Os relatos publicados nos jornais europeus e americanos destacam ainda que a retomada de territórios então controlados pelo tráfico de drogas será importante para garantir a segurança da Copa do Mundo de 2014 e dos Jogos Olímpicos de 2016.

"Foi a operação mais ambiciosa até agora, em um esforço de aumentar a segurança antes que o Rio receba os jogos da Copa do Mundo de 2014 e os Jogos Olímpicos de 2016", destacou o americano Washington Post.

"O governo está contando com esses eventos para sinalizar a ascensão do Brasil como potência econômica, política e cultural."

Ainda nos EUA, o Wall Street Journal ressaltou que a operação foi "cuidadosamente orquestrada".

Para o jornal, ainda que o Rio permaneça sendo "uma justaposição caótica de bairros, ilustrando a divisão sócio-econômica do Brasil", a "pacificação" das favelas "aumenta a esperança de que a cidade, após décadas de desespero, consiga manter o crime sob controle" para os eventos.
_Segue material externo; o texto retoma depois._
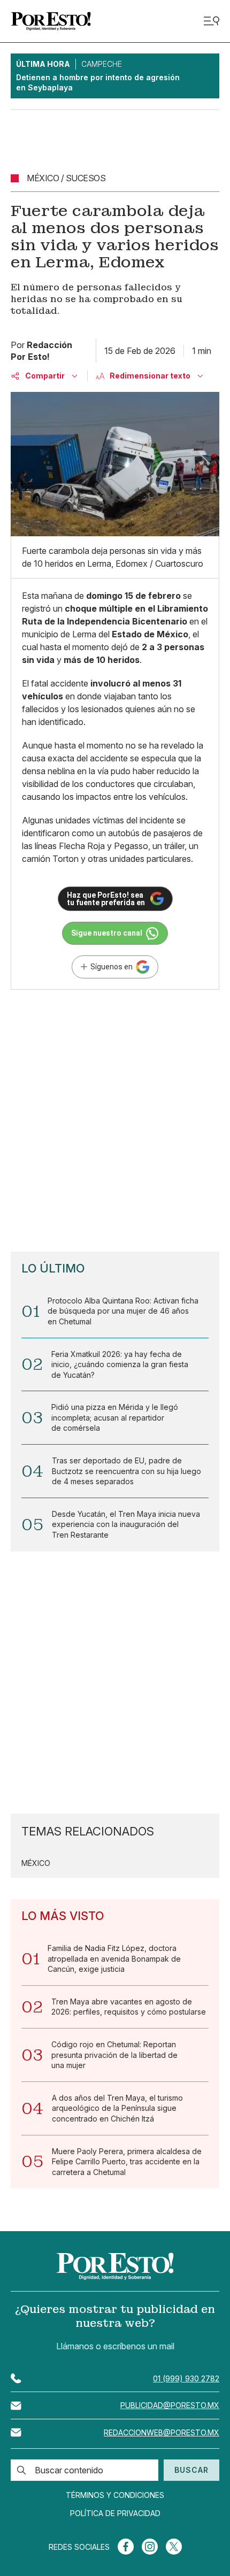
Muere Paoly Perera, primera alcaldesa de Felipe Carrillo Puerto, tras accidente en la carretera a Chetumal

Capa da edição nacional do New York Times traz uma foto de um blindado da marinha na favela
Reprodução
Capa da edição nacional do New York Times traz uma foto de um blindado da marinha na favela
Já o New York Times destaca que a ocupação da Rocinha e do Vidigal foi um "esforço determinante" e uma "fase crucial no combate aos traficantes de droga que controlam favelas da cidade".

O diário lembra que a operação realizada nas primeiras horas foi diferente de anteriores que viram uma verdadeira batalha campal entre forças do tráfico e do Estado, deixando dezenas de mortos – como a ocupação do Morro do Alemão.

"Críticos dizem que a operação Choque de Paz pareceu um pouco exagerada, dada a tranquilidade da Rocinha em comparação com a atmosfera de outras favelas do Rio", escreve o jornal.

"Ainda assim, a operação permitiu às autoridades destacar os avanços na segurança nos últimos anos, que tornaram partes da cidade consideravelmente mais seguras."

'Cena de guerra'

Na Europa, o espanhol El País descreveu a operação como "espetacular". A ocupação "contou com uma cenografia própria de um Estado de guerra", escreveu o correspondente do jornal.

"O grosso da operação se produziu de noite e com o máximo sigilo, quebrado depois pelo estrondo dos voos rasantes dos helicópteros e o avanço dos tanques."

O britânico Independent descreveu a tomada da Rocinha como importante, dada sua "posição estratégica" para controlar o tráfico na zona sul do Rio.

Já o The Guardian descreveu com detalhes a suposta residência do traficante Sandro Luiz de Paula Amorim, o Peixe, apontado como um dos chefes do tráfico na facção criminosa Amigos dos Amigos (ADA).

A visita dos jornalistas brasileiros e estrangeiros à residência de Peixe foi organizada pela própria polícia, em um esforço de marketing que conseguiu espaço na imprensa desta segunda-feira.

Muitos dos jornais também lembraram que a chegada da polícia foi recebida de maneira distinta pelos moradores: uns estavam otimistas, outros, pessimistas, e uma parte simplesmente não sabia o que pensar.

Como escreveu o El País, "quase ninguém espera grandes mudanças, e muitos comentam que sob o reinado do traficante Nem não viviam tão mal".

Para o jornal, "parece que ainda será necessário esperar um pouco para que o plausível processo da reconstrução social empreendido pelo governador do Rio, Sérgio Cabral, deite raízes na favela".